::: Extract to read :::

Guardian US Election Boost

The Guardian recorded its biggest ever day for traffic on Wednesday as US election results started coming out, with 190m page views and 52.9m unique browsers worldwide in 24 hours. The news website exceeded all its previous traffic records by an enormous margin – more than double the previous highest ever recordings, which included the announcement of EU COVID-19 lockdown on 16 March, the UK lockdown on 23rd March, and the day after US election on 9 November 2016. The paper’s live results tracker alone has received over 94 million page views so far since it launched. It remains to be seen whether The Guardian can convert the this traffic into paid-for subscribers and revenue

Podcasts buck the trend

And The Guardian isn’t the only one, The New York Times’ flagship podcast The Daily revealed this week it’s attracting 4m listeners a day, and is ‘almost twice as large as the paper was at its peak’, despite being only four years old. The Times’ CEO said it ‘drives affinity’ with listeners and is boosting the NYT’s brand, especially among the notoriously hard to reach younger audiences. The New York Times has made a significant investment into audio media in recent years, and its third-quarter results also revealed this week that it currently has more than 7m subscriptions, of which more than 6m are digital-only. Subscriptions to main rival Wall Street Journal meanwhile were also reportedly up 19% year-on-year to 3.1m during the quarter.

The audio sector has played an important part keeping audiences informed and entertained during the pandemic, and is currently enjoying a renaissance. Record listening figures during lockdown months saw 313 million plays of content on BBC Sounds, including Emily Maitlis and Jon Sopel’s Americast, and Louis Theroux’s podcast Grounded. RAJAR’s lockdown survey revealed that listening figures increased rapidly in the immediate weeks of lockdown in March, despite an ad market that’s not forecast to recover fully until 2022.

Tech platforms react to Trump’s fake news

Facebook and Twitter have both this week placed warnings on contentious messages posted by outgoing US president Donald Trump. During a tumultuous week of reporting with the election result delayed, Trump tweeted: “We are up BIG, but they are trying to STEAL the Election. We will never let them do it. Votes cannot be cast after the Polls are closed!” Despite being widely reported in the press, Twitter obscured the tweet with a message that said: “Some or all of the content shared in this Tweet is disputed and might be misleading about an election or other civic process.”

::: Source data :::

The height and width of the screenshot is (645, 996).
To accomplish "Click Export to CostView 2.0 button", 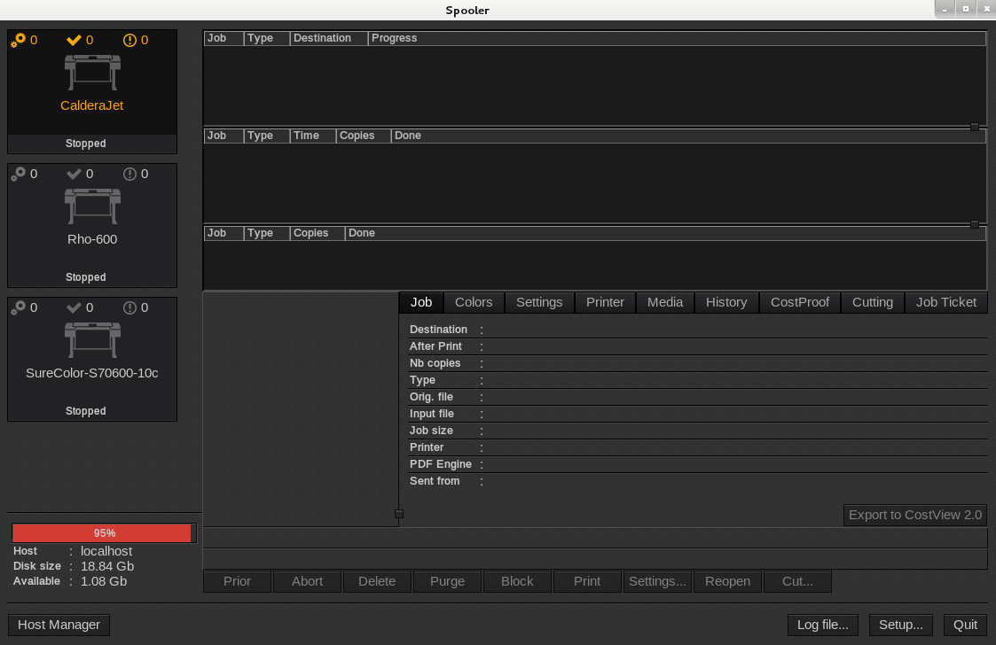I will 914,515.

:::

Problems and tasks
A - In two sentences, summarize the news roundup on election-week media traffic, podcasts and Donald Trump's posts.
B - Please extend the news roundup on election-week media traffic, podcasts and Donald Trump's posts, starting after its final sentence.

Answers in order
A - The Guardian recorded its biggest ever day for traffic as US election results came out, with 190m page views and 52.9m unique browsers worldwide in 24 hours, while The New York Times' podcast The Daily reported 4m listeners a day and the paper more than 7m subscriptions. The audio sector has been enjoying a renaissance during the pandemic, and Facebook and Twitter placed warnings on contentious messages posted by outgoing US president Donald Trump.

B -
Social media platforms have been under increasingly pressure to clamp down on misinformation and fake news during the pandemic. Amazon and YouTube were this week hauled in front of the Digital, Culture, Media and Sport Committee and quizzed on their role in fact-checking. Meanwhile, Twitter has also followed Facebook and YouTube in this week permanently suspending the account of the conspiracy theorist David Icke, stating that Icke had violated its rules regarding coronavirus misinformation.


Daughter-in-law of media mogul Rupert Murdoch this week weighed in on the debate around voter fraud surrounding the US election. The i reports that earlier this week Fox News owner Rupert Murdoch spoke to Trump and told him that he had lost, and that Biden was going to emerge as the clear winner, which Trump did not accept. Murdoch’s backing for the President has been scaled back substantially in recent months as concerns grew about Trump’s erratic performance and handling of COVID-19.


Oliver Ralph has been appointed Breaking News Editor at the Financial Times.

Robbie Smith has been promoted to the role of Editor of the Evening Standard’s ‘Londoner Diary’.

Katie Glass is joining The Sunday Telegraph’s Stella Magazine as a Columnist.

Alex Diggins has joined The Daily Telegraph, writing for the Culture Desk.

Andrew Hosken has left the BBC after a career spanning 30 years as a reporter.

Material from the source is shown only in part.